There are a couple of topics that could be addressed on May 15. The first is the one Trump brought to the court: the validity of nationwide injunctions, which the district courts involved in the cases issued after deeming the executive order likely unconstitutional. 'This is what the Trump administration went to the court saying: 'We want you to lift these nationwide injunctions, because it's an abuse of judicial authority,'' says Schmidt. 'So, it's highly likely that the court will want to hear some discussion simply about that problem, which certainly is sharply put into focus with this case, but it actually transcends this particular case. It's just about the scope of district court authority on these national issues.'
The other topic is the substantive question of the lawsuits, which is unlikely to be discussed on Thursday as the administration only asked the court, so far, to narrow the nationwide injunctions. The question is a big one, though: 'The constitutionality of a redefinition of birthright citizenship away from what's been understood for over 100 years, to make it more narrowly applied, namely, at least according to the Trump executive order, to not apply to people who were born in the United States but to parents who are not in the United States with legal documentation or are only here temporarily,' Schmidt says.
Babies born after Feb. 19, 2025 to parents who do not have U.S. citizenship or permanent immigration status in the U.S. are the target of the executive order, should it stand. It is unclear how this would be enforced if the courts do ultimately allow it to stand.
'Anyone that is even on a visa that, in theory, could lead to a green card, like, say, an H-1B visa, which is a very common sort of skilled worker visa that is issued in the United States [would be vulnerable],' Lapinig says. 'If at that point, they're only put only on an H-1B and have not quite obtained legal permanent residents in the United States, then the executive order would consider their children, their babies, born to be ineligible for their birthright citizenship.'
Other visa holders, such as students, exchange visitors, tourists, athletes, and entertainers would also fall under this umbrella, as would Deferred Action for Childhood Arrival (DACA) recipients, and people with humanitarian visas, among others.
'This is the president of the United States declaring what at least takes the form of an authoritative interpretation of the Constitution. So simply the significance of who is making the claim and the significance of how much the claim would affect people does seem to indicate that allowing lower court decisions to do the work for the Supreme Court … it has always struck me as unlikely,' says Schmidt.

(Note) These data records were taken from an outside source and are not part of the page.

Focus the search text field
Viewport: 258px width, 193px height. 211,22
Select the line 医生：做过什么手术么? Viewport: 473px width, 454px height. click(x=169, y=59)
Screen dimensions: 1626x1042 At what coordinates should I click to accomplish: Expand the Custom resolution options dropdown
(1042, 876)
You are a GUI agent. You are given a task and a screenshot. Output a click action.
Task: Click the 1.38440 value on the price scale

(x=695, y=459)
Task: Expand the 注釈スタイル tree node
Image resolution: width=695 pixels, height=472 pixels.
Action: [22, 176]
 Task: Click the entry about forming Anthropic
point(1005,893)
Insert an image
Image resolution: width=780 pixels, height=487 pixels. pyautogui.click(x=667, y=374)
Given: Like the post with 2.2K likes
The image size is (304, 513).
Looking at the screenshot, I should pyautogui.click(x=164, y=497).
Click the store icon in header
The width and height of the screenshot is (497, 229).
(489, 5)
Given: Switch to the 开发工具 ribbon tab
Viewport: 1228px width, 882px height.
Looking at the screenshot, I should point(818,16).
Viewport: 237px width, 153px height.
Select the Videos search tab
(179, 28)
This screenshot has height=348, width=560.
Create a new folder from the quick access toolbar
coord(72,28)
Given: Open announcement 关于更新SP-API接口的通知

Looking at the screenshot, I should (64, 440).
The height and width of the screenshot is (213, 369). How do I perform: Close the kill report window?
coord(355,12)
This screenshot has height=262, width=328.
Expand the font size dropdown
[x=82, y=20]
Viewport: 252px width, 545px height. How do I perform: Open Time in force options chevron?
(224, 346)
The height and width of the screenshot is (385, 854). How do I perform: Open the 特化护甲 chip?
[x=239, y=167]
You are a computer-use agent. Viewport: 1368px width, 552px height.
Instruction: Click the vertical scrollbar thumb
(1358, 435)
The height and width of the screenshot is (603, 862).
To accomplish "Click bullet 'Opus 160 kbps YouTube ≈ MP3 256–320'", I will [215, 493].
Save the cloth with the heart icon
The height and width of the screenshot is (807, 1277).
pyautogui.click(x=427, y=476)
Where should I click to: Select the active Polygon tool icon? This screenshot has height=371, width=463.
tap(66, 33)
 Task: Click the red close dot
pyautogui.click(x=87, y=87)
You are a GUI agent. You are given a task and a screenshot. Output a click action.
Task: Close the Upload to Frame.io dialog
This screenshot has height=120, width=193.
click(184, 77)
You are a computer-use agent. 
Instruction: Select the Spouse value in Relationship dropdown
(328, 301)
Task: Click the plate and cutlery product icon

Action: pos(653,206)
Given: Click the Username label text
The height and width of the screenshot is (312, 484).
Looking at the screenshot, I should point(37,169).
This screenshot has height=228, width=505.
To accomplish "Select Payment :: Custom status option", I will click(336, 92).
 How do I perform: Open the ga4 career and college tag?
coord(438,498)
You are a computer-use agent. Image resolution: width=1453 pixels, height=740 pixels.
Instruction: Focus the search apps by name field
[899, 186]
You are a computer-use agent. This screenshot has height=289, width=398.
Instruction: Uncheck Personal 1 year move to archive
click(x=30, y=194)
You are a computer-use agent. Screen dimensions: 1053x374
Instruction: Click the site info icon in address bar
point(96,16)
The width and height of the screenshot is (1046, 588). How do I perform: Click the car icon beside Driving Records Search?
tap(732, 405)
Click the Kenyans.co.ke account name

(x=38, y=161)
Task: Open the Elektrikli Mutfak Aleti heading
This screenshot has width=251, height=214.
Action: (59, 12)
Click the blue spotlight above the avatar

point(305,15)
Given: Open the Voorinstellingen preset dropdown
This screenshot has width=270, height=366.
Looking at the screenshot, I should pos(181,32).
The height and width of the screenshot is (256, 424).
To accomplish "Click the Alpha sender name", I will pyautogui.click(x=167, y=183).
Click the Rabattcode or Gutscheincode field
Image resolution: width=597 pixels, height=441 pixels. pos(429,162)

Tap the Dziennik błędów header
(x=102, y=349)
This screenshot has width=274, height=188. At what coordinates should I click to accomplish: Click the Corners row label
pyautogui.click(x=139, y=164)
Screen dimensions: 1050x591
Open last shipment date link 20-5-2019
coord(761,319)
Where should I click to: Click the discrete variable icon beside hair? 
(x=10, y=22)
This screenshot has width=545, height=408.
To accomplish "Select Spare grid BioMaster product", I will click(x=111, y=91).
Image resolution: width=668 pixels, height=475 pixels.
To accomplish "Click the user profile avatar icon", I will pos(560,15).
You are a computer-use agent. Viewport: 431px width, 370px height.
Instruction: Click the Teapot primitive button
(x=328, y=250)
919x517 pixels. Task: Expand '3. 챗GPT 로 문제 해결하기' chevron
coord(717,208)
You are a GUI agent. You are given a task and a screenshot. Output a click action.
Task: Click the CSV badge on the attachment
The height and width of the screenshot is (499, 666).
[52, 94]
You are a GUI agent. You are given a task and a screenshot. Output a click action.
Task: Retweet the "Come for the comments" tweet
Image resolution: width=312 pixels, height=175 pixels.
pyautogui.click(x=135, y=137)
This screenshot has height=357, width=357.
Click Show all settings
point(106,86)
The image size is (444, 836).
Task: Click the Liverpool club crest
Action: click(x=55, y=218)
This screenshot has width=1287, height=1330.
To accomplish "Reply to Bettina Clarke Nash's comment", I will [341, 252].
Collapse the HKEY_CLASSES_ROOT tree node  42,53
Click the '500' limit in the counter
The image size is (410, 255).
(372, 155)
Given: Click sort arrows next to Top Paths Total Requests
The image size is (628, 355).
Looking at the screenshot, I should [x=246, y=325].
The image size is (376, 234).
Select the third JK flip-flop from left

There is also likely a strategic reason the Supreme Court might want to take this case up. While the GOP-controlled court may give Trump some wins, like it did with the Trump immunity case last July, it's likely 'the court really wants to assert that it's not just simply a rubber stamp for the Trump administration, and it wants to find opportunities to also assert its role in this whole process,' Schmidt says. 'So therefore, it wants to find some Trump administration initiatives to strike down, and this has always struck me as easy pickings. The law is so clear, so well-established, and the impact of this on American society would be very disruptive, quite radical, quite harmful.'
'It is just head spinning, the amount of activity coming out of the executive branch that is constitutionally and legally questionable, and the burden that's going to place on the courts,' Schmidt adds. 'It's a question about whether the courts are going to be spread so thin with these really major issues, and whether they want to be a little strategic about which cases they're going to take on. … They might just allow the lower courts to take this one. I still don't think that's likely, but it is an option.'
Should Trump's executive order be implemented as is, the policy would create an 'underclass of individuals,' says Lapinig, which is something the drafters of the 14th Amendment worked to combat. 'The 14th Amendment was truly an effort to make sure that slavery itself would not happen again in the United States, but also that nothing like slavery would happen again, as in that there would never be the creation and growth of an underclass of people in the United States that were denied off their race or ethnicity or ancestry, equal rights to others.'
'This executive order would create, dramatically, a large underclass of people in the United States that, in turn, would not be eligible for any public benefits, or [other] aspects of public support — and all Americans would be affected, because they are in your communities,' he adds. 'The fabric of every community in the United States would be affected in some way because there would be the presence of folks who would unfortunately be part of this underclass of people. And so those communities would have to — whether on an individual level or on a community level — deal with the ramifications of children who are or who have been, who will be excluded from membership among the ranks of U.S. citizens.'
As for the New Hampshire v. Trump lawsuit, which was filed hours after Trump signed the birthright citizenship executive order on his first day in office on Jan. 20, Judge Joseph Laplante issued a preliminary injunction on Feb. 10. On April 10, Trump and his administration filed a notice of appeal.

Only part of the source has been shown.